Openers Murali Vijay and K L Rahul have proved that their fortune and misfortune of others are not good enough for them to resuscitate their floundering careers. Both Rahul and Vijay, by the strange coming together of circumstances, have been given enough chances to redeem themselves and unless they make amends in the second innings, they would have to walk home.
This Australian attack demanded patience from irreverent stroke makers, including Kohli, although skipper was out to a brilliant diving catch by Khawja Usman. But, then, patience is the hallmark of the unheralded Cheteswar Pujara and the Gandhian temperament of the boy from Rajkot held the Indian innings at one end to give its the loincloth of 250 runs, on a day which could be eventually turn out to the series defining. In a nut shell, India opened its campaign to win their first ever Test series Down Under like a team incapable of doing that, a throwback to the doddering nineties.
Well, this is only the first day of the four-Test series, and India has shown the resilience to hit back quite often in the past. But you cannot expect bowlers to work magic away from home but only work hard. There would be hope for India the way off-spinner Nathan Lyon bowled on the first day, curbing stroke play, and inducing mistakes.
To be a Pujara in today’s India is a thankless task, often overlooked in the razzmatazz of IPL and T20, until its frontline bullies come cropper against decent and disciplined bowling attack. In fact Pujara does not have any extraordinary skills over which you can drool over. He is a watchful customer, who values his wicket and understands the rudiments of Test cricket. Otherwise he is like you and me. Eking out an existence amidst the billionaire boys. Even late in the afternoon, when Pat Cummins bounded in and hurled balls that jumped at his throat, he had his focus intact to move away from the line at that right moment.
Batting with Ashwin, Ishant Sharma and Mohammad Shami Pujara found the vacant regions to keep the strike with him as much as possible to prolong the Indian innings. His back foot play found ample expression behind the wicket, cutting out expansive strokes, stabilizing the innings in the process. His 16th Test century (off 231 balls), the first in Australia, crafted in the heat of adversity reaffirmed one’s faith in basic virtues in life as well as in sport.

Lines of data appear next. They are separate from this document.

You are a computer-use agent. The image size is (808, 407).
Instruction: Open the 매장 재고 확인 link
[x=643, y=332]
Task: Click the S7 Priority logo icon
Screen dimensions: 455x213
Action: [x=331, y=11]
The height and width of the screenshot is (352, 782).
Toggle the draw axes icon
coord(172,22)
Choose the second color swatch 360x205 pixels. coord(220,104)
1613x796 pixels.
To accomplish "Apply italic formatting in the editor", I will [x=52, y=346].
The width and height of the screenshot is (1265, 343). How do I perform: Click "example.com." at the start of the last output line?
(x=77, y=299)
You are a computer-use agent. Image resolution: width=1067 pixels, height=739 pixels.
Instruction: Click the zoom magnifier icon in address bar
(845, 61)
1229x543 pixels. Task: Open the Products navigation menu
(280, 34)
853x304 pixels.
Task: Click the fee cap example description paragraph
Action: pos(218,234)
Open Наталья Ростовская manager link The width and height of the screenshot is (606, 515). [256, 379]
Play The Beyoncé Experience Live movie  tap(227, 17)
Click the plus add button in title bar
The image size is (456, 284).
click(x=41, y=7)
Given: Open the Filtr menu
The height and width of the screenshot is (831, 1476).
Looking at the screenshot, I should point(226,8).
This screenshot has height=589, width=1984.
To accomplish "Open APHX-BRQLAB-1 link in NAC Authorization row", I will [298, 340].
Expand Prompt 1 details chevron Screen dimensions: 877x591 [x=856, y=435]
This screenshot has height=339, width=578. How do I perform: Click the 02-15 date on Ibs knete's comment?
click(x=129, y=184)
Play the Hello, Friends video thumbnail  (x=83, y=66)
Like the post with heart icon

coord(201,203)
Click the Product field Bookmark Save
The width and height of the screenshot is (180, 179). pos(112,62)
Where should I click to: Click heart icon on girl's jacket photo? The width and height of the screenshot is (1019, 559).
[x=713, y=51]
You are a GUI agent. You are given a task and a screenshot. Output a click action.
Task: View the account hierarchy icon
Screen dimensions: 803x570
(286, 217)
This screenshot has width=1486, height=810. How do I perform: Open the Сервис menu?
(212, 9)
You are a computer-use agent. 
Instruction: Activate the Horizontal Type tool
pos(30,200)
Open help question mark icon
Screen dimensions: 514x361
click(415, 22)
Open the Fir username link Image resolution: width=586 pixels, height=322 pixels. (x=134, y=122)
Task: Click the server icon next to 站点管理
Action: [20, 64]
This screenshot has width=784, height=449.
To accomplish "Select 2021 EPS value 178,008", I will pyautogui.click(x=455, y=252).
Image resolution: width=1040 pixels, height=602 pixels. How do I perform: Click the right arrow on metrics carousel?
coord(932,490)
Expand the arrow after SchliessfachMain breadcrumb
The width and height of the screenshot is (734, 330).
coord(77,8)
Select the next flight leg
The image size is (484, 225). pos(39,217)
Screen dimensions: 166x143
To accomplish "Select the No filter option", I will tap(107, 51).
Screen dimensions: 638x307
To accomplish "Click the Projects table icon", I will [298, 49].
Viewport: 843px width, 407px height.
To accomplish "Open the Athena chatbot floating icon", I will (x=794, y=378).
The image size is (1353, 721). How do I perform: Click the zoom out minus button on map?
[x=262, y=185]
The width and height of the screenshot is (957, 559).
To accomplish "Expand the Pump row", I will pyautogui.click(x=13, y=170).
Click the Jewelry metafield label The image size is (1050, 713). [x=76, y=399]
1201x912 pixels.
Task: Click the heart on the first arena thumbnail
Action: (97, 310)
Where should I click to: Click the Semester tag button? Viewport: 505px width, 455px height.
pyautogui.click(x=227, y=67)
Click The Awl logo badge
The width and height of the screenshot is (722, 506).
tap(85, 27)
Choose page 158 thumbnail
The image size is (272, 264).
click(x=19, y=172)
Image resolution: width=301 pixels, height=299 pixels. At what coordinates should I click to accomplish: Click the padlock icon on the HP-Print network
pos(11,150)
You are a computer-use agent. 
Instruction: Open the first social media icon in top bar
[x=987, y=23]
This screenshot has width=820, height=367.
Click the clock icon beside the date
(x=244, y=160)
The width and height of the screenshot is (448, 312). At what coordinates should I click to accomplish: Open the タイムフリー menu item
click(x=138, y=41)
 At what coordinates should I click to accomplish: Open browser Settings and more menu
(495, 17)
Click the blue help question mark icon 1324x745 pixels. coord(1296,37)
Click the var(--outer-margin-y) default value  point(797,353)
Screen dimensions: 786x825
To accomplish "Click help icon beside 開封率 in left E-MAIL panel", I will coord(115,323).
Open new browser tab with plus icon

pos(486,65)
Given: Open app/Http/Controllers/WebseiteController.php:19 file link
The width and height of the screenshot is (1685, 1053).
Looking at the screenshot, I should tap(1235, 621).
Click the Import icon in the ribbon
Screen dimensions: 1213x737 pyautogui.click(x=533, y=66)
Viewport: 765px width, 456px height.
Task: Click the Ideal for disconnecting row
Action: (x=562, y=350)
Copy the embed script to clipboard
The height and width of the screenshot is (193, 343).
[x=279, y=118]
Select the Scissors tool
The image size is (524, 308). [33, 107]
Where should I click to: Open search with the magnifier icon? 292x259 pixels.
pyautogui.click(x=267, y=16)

Pujara’s dismissal, run out for 123, encapsulated the day’s cricket. Both his century, and how the Aussies saw his back, are testimonies to untiring hard work. When Pujara was out for 123, he had almost scored half of India’s runs at 250/9. A commendable effort, by any measure.
But the innings of importance came from Rohit Sharma and the importance lay not in the fact that how many runs he scored but how many he could have if he calibrated his batting to the demanding conditions. Even the colour of his clothing, the colour of the ball and the bounce of the track did not make him think. He reacted like a cornered boxer against the bowlers, sensing his chance in every delivery.
How does India now bounce back? Kohli will have to emulate the Aussies, not in vacuous aggression but in ensuring that basics are adhered to by the bowlers and turn the energy tap on the field. Both tasks, Kohli is eminently capable of, but all we have to do is wait, much as the cricketers have to on the field for Australians to make mistakes.